• _PROBLEM DESCRIPTION_
Recast the stretch of the records below, from the line containing "This screenshot has width=1342, height=896." through the line containing "coord(1179,54)", as a Markdown table with a Row column holding the row number and a Text column holding the line. Skip blank lines and leave the pictures out.

• _SUPPLIED DATA_
+ + +
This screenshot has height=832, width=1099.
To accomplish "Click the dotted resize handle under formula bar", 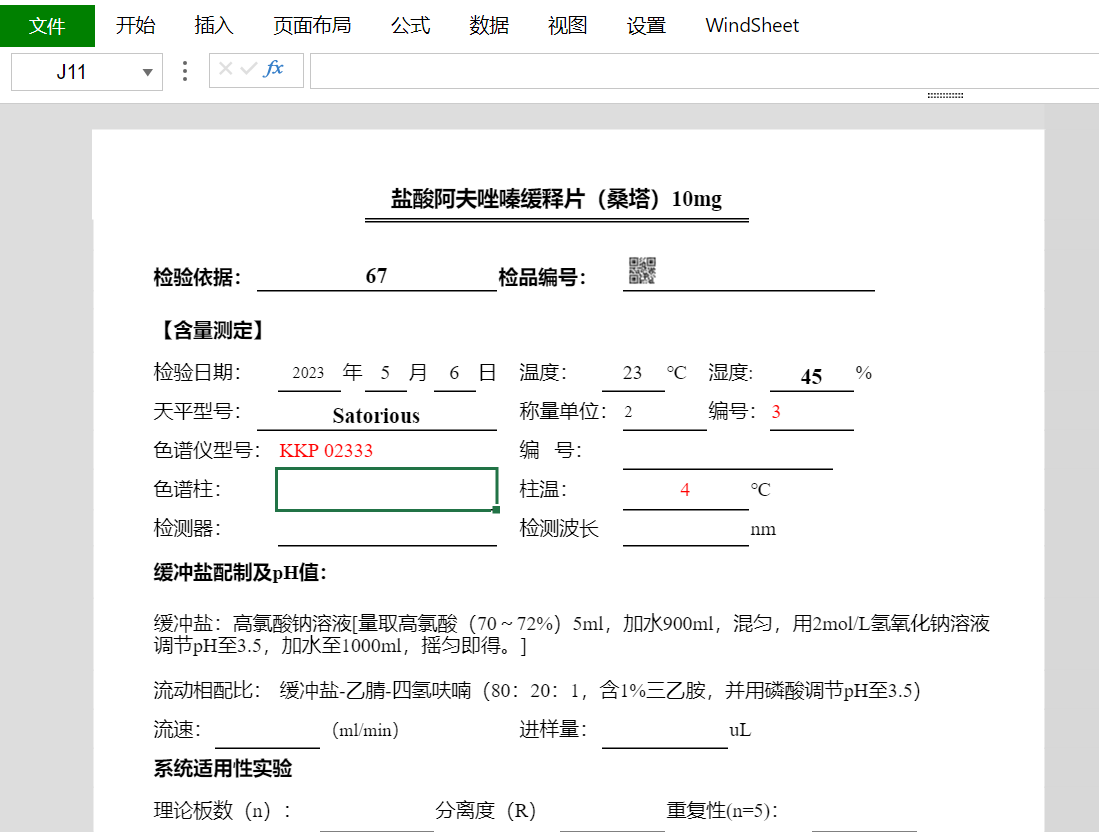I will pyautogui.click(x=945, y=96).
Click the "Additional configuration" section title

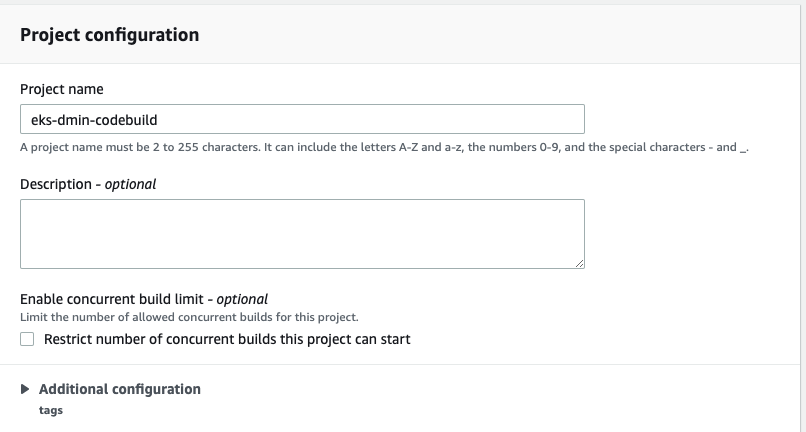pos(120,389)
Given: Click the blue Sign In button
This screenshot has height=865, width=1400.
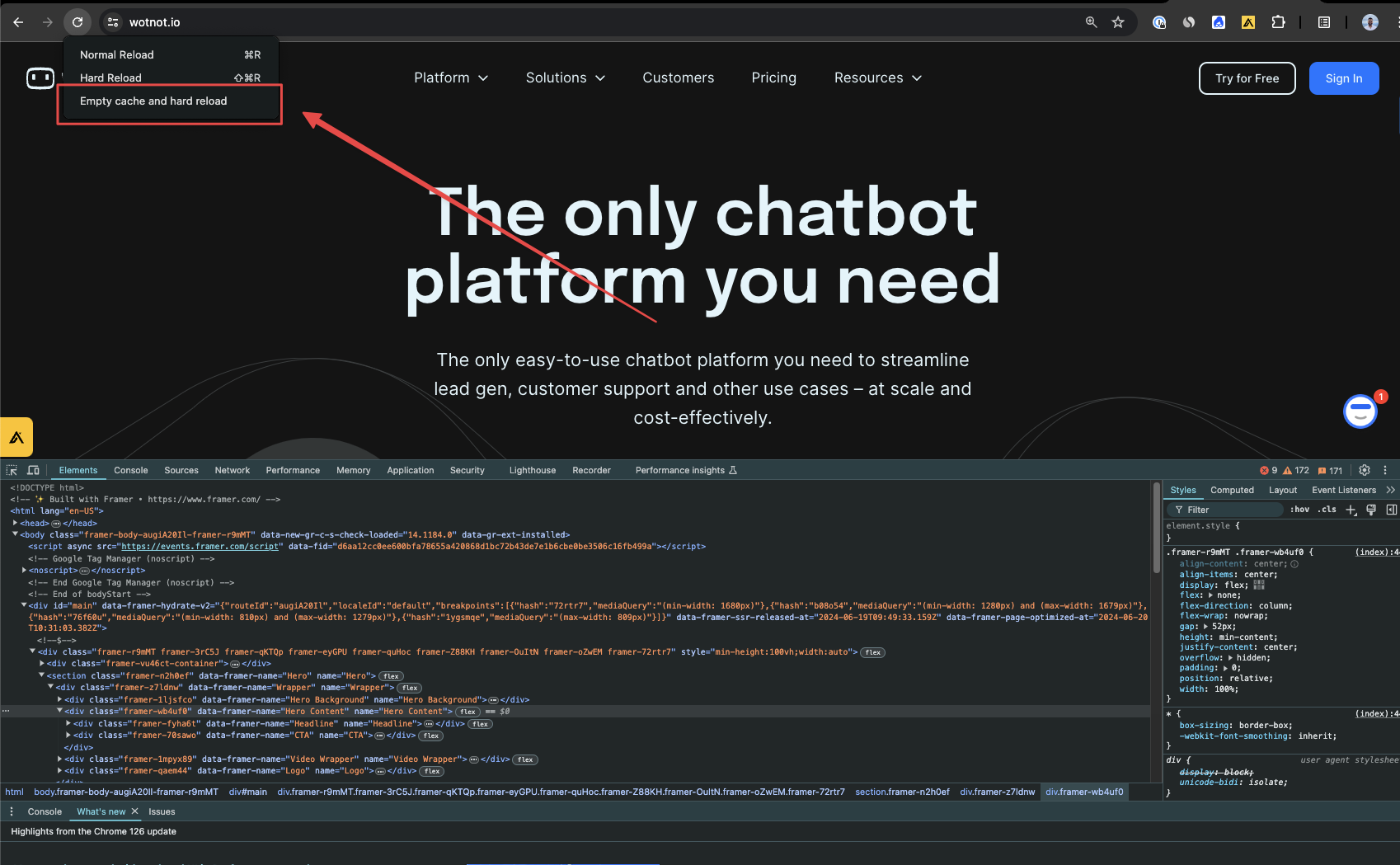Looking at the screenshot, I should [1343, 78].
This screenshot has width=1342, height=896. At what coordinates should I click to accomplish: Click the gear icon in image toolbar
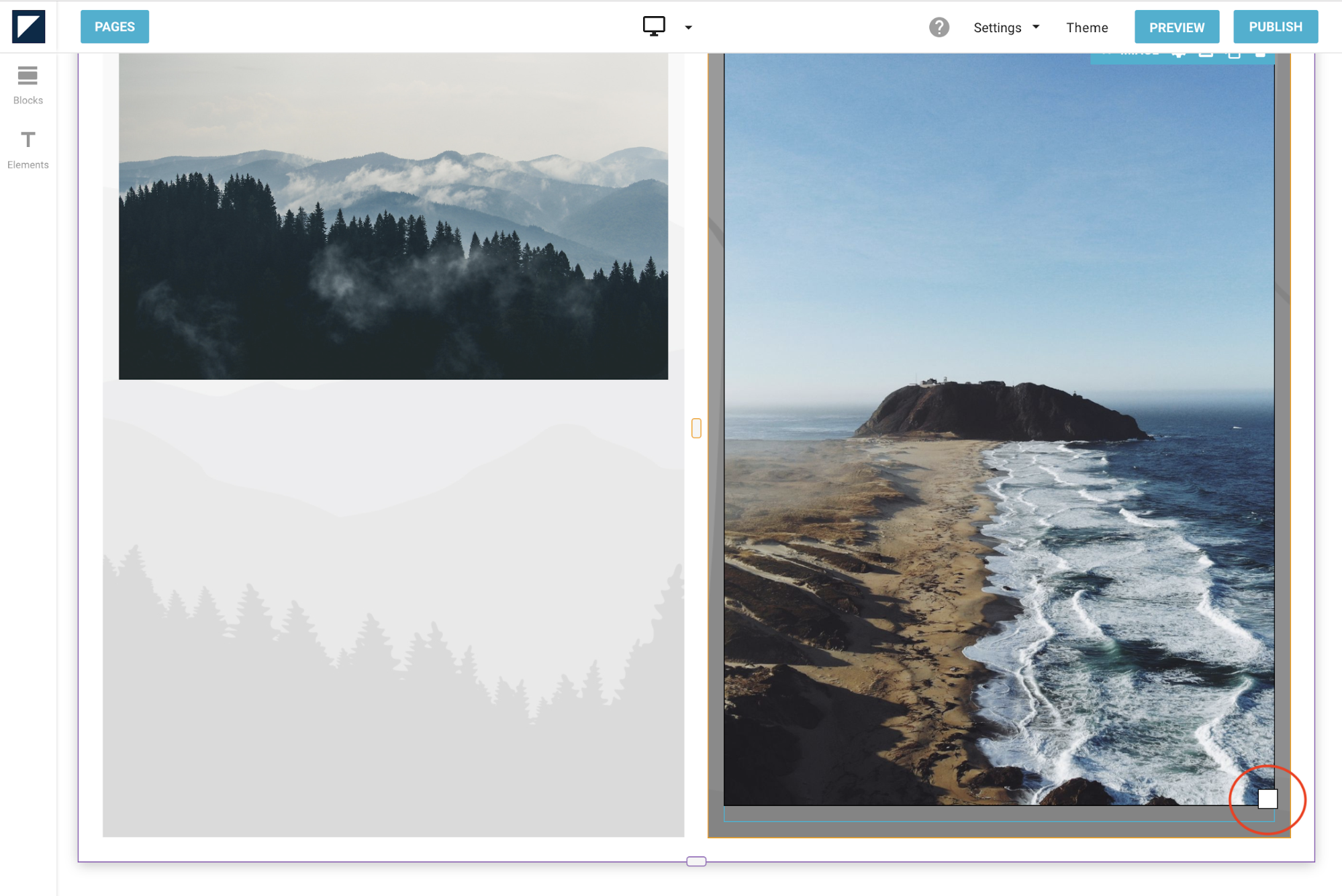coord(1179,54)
+ + +
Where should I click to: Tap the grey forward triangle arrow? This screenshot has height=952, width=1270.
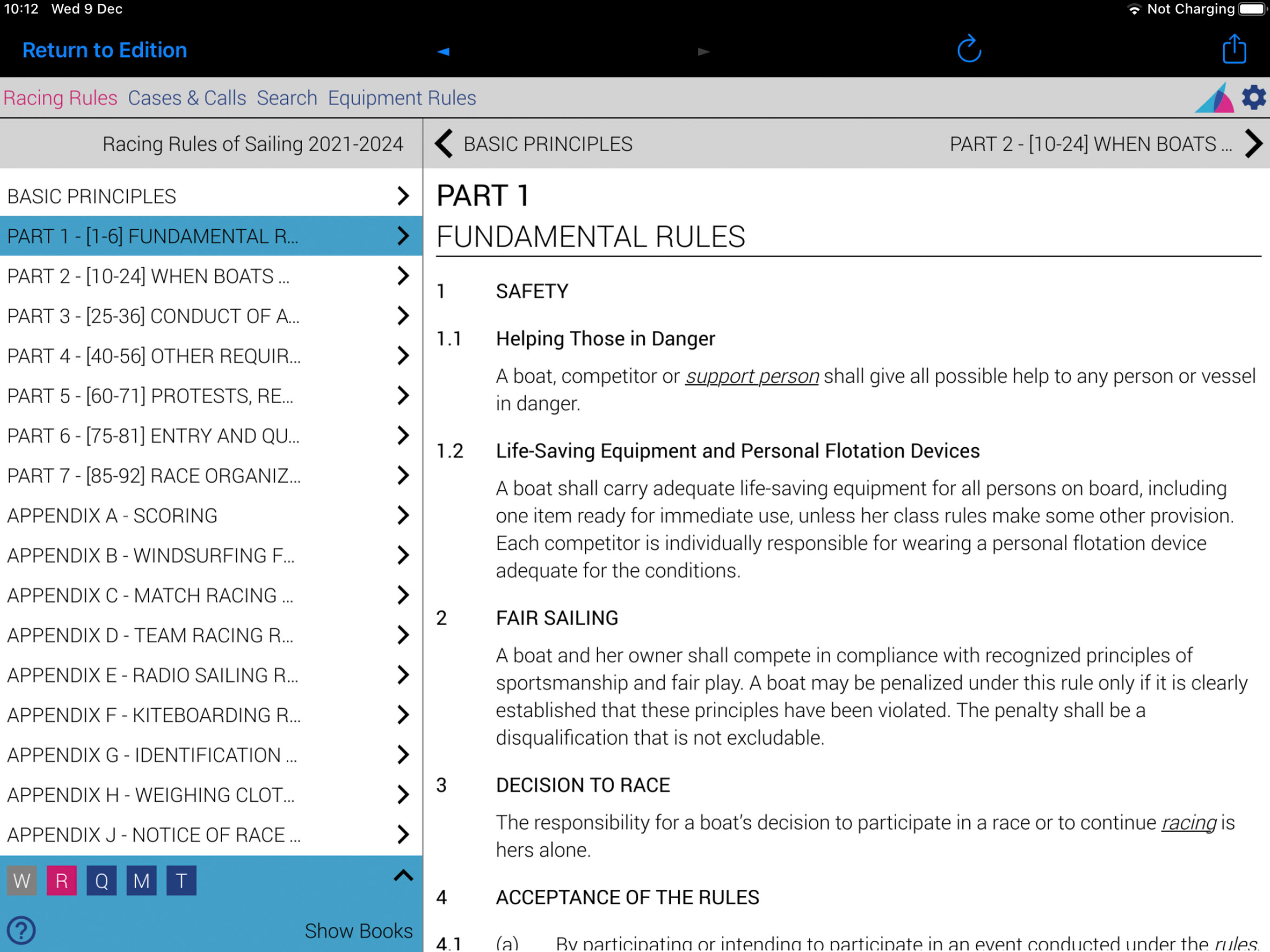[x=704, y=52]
+ + +
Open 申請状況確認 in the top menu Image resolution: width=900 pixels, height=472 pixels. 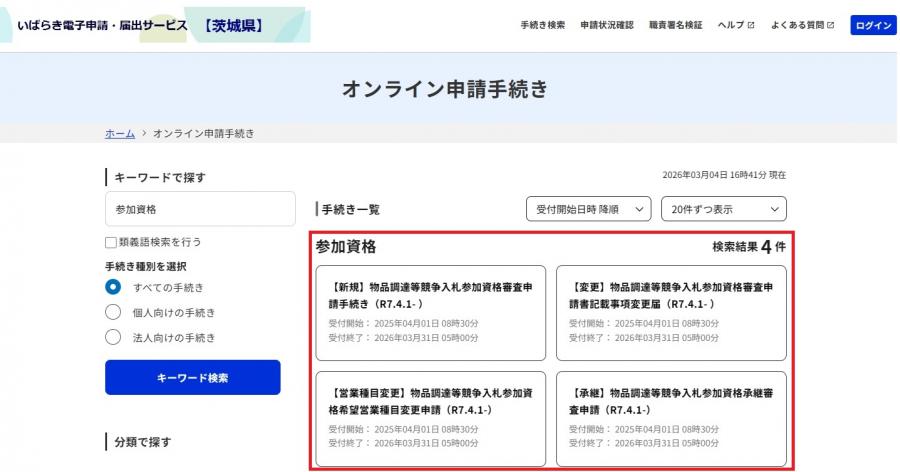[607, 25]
+ + +
• _TASK SOLUTION_
| Row | Text |
|---|---|
| 1 | This screenshot has width=1342, height=896. At what coordinates should I click to accomplish: Click the gear icon in image toolbar |
| 2 | coord(1179,54) |